» **What is needed**: Please filter the data below and copy every line that contains the string "agent".

━━━━━━━━━━━━━━━━━━━━

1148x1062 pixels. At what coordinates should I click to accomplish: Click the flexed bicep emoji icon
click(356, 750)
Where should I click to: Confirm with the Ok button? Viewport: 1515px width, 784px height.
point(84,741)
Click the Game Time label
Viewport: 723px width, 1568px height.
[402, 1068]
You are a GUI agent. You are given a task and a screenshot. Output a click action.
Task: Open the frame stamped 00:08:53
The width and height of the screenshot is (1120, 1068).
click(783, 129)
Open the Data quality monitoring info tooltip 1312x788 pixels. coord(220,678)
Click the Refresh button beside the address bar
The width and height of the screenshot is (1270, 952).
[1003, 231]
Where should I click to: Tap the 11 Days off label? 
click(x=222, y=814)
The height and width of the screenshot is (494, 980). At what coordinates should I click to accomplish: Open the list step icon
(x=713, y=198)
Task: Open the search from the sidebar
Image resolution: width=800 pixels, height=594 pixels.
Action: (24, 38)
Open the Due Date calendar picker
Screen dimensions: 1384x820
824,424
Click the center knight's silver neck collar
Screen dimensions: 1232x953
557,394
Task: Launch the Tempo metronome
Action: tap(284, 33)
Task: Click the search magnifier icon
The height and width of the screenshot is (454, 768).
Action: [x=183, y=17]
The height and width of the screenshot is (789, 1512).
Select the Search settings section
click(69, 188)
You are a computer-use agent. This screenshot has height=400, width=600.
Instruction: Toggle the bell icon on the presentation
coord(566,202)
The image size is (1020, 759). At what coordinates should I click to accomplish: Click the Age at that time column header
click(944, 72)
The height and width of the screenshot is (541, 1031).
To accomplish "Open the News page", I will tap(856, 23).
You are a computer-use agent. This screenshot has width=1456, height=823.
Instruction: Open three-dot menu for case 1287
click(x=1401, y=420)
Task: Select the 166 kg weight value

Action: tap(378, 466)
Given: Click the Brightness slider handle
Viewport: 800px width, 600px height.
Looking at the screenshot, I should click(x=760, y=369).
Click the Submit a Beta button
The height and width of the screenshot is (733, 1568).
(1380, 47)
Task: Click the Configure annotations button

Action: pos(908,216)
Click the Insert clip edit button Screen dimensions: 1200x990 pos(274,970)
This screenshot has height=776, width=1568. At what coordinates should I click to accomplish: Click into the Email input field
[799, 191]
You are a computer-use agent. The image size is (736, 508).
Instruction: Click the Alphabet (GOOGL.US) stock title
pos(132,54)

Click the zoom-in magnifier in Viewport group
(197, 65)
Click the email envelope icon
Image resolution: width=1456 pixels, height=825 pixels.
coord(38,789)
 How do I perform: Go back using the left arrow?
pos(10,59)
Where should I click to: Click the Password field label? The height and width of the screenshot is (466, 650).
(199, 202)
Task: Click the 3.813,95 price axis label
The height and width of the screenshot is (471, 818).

━━━━━━━━━━━━━━━━━━━━

» **Output of the task**:
You are a GUI agent. You are given a task and a screenshot. Output a click action.
You are a computer-use agent. This screenshot has height=400, width=600.
You are a computer-use agent. This screenshot has width=1456, height=823.
You are a computer-use agent. The image size is (736, 508).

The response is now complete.